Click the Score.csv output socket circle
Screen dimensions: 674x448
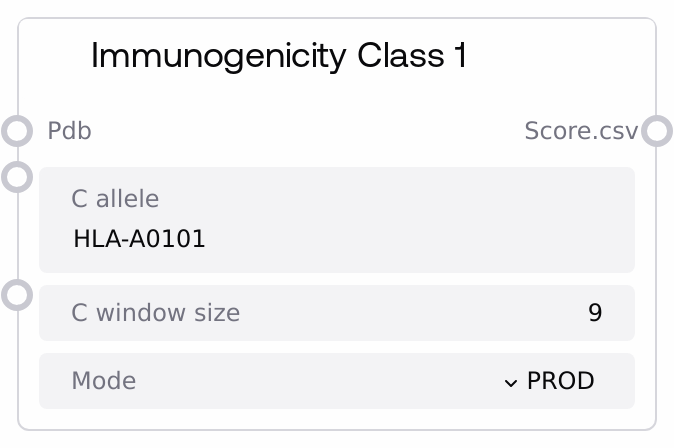click(656, 131)
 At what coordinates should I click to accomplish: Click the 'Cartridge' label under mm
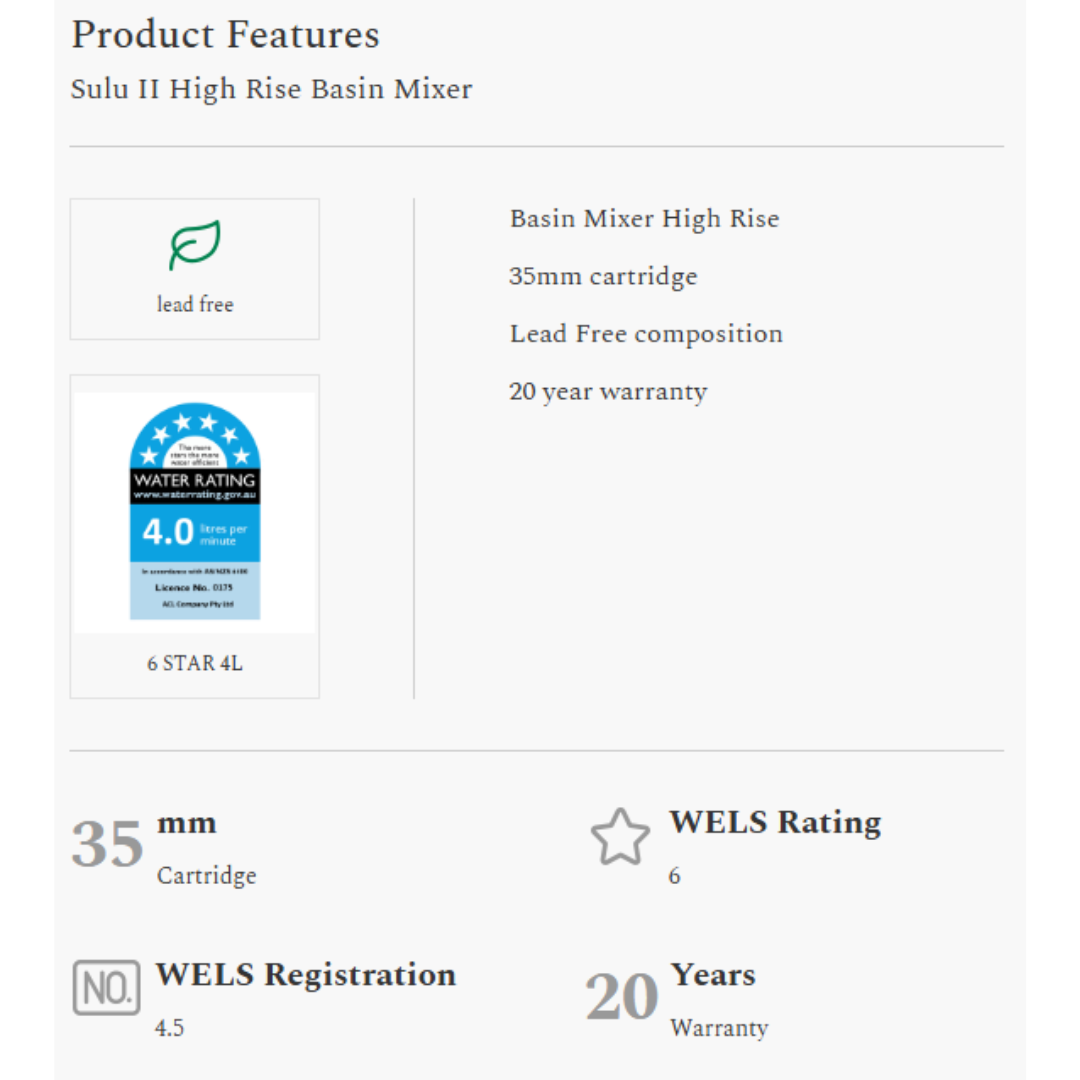(x=207, y=876)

--------

About this exercise: Start at the top line above and repeat the records verbatim, leaving images out.

Response:
Click the Score.csv output socket circle
Screen dimensions: 674x448
click(656, 131)
 At what coordinates should I click to accomplish: Click the 'Cartridge' label under mm
(x=207, y=876)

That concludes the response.